While thousands of operating rooms are not in use by the public healthcare system, it does not mean they are not being used at all. As one orthopedic surgeon we spoke to revealed, these rooms are often purchased at a premium by the Worker’s Safety and Insurance Board (WSIB)—Ontario’s public worker’s compensation system—to expedite the access to specialists and surgeries of injured workers. This surgeon was affiliated with the WSIB.

“The goal at WSIB [for workers to receive surgery] is three weeks.” Dr. Clark says, noting that if not being expedited by WSIB, the average Ontarian would be waiting “six to 12 months” for the same surgery after waiting for their initial consultation with a surgeon. According to Dr. Clark, the goal of such a program is to reduce the amount of time WSIB has to pay out benefits to the worker.

“The WSIB pays extra to have nursing there and to rent the operating room.” The surgeon revealed that, at his hospital, WSIB utilized an otherwise closed-to-the-public operating room two to three days per week. “When WSIB is not using the room, the room is closed. If those rooms were running, [we] could do 20 to 25 more surgeries per day.”

Surgeons apparently receive an attractive financial bonus for completing a WSIB surgery.
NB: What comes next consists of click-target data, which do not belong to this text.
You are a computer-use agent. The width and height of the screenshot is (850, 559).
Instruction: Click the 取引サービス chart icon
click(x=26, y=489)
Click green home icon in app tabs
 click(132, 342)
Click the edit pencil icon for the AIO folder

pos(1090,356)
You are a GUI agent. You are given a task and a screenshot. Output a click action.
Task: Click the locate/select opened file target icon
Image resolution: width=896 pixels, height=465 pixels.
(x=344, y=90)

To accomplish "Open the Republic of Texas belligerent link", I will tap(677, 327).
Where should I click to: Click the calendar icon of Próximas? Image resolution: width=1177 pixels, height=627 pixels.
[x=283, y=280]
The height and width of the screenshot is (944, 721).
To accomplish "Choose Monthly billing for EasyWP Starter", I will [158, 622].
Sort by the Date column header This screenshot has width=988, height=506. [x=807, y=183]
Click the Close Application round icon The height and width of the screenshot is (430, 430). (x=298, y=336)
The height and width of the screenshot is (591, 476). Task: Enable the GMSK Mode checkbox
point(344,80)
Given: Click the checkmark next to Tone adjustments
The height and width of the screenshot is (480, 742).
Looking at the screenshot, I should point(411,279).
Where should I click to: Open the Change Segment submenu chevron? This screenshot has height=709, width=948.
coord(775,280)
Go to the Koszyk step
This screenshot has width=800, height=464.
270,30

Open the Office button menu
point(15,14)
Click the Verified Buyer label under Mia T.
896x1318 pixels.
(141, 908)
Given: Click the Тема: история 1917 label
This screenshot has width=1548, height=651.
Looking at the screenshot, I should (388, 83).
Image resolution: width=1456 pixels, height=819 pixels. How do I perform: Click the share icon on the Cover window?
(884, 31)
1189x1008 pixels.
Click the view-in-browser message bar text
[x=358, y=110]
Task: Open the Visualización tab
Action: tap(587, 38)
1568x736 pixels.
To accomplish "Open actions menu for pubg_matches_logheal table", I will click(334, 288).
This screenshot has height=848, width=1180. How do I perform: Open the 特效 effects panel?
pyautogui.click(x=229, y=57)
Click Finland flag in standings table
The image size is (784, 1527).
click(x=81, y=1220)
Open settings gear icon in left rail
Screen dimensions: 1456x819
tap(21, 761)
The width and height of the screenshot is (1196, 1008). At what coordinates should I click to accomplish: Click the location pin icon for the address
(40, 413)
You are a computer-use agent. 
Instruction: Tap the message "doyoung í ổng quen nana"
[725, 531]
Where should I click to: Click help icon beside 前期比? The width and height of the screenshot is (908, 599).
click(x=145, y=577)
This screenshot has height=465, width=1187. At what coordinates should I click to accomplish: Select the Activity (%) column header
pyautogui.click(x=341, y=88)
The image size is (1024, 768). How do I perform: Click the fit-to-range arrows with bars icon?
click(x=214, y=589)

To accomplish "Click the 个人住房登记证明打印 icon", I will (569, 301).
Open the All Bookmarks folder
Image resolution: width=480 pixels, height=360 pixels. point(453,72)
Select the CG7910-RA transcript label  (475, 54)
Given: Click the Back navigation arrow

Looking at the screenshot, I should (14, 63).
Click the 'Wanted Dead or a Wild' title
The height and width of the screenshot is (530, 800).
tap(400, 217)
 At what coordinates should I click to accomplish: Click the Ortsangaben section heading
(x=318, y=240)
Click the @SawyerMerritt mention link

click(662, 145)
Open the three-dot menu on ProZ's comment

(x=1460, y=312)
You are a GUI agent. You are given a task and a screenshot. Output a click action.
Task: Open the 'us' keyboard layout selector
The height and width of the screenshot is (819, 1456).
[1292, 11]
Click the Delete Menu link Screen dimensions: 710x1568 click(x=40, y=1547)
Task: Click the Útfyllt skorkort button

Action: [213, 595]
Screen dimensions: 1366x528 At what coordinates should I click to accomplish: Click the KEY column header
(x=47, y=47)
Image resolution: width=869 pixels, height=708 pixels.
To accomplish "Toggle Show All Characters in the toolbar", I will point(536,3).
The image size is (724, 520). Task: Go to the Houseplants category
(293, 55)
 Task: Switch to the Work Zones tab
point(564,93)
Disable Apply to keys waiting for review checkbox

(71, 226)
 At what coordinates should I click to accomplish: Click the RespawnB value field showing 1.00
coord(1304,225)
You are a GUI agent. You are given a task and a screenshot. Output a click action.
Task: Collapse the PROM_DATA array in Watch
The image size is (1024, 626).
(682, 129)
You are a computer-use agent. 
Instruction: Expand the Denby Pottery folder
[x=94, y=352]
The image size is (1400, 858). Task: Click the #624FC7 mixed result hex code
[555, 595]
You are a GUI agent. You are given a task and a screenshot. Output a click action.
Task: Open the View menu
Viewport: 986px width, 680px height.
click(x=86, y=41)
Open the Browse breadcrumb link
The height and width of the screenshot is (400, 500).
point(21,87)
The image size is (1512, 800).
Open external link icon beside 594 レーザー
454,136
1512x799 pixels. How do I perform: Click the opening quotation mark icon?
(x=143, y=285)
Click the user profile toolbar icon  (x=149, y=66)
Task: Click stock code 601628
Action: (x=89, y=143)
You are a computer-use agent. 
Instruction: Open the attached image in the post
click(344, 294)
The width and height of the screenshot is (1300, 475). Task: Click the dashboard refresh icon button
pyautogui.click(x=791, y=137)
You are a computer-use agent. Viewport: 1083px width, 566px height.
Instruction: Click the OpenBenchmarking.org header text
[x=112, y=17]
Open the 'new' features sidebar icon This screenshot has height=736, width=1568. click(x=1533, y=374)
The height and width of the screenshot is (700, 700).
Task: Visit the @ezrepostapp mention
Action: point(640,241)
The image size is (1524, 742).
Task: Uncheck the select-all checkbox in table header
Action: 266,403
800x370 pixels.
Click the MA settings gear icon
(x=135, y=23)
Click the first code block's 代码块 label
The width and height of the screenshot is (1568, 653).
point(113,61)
Doctor Shelly, when asked if surgeons were incentivized to do a WSIB surgery, clarified that only certain surgeons affiliated with WSIB-cooperative hospitals had the choice. But for those that did, “If a surgeon has a choice between working one day at a regular hospital, and one-day working WSIB cases—there is a financial incentive obviously.”

The result? One less surgeon available to complete surgeries for regular Ontarians.

“It is a revenue generator for the hospital.” Dr. Clark says, noting that the rates WSIB pays are at “a profit” to the hospital.

“The government and politicians demand adherence to the failed Canada Health Act that only guarantees access to a waitlist, but they break their own rules when their own health is on the line,” Dr. Smith tells us. “All lives are not equal. Harsh reality.”

The Post Millennial reached out to Michael Legros, who was identified as the administrator for the VIP Program in 2016 in an article by Canadaland, but Legros refused to answer any questions and referred us to the Ministry of Health’s media team which did not respond to our request for comment. Legros’ official title—Senior Manager of Strategy, Communications, and Performance Management—has not changed since 2012, according to the Sunshine List.

The Post Millennial also reached out to WSIB to clarify unpublished statistics relating to claimants accessing surgery, and the average amount of time WSIB pays out a claim, but a communications specialist claimed it would be “impossible” to determine that.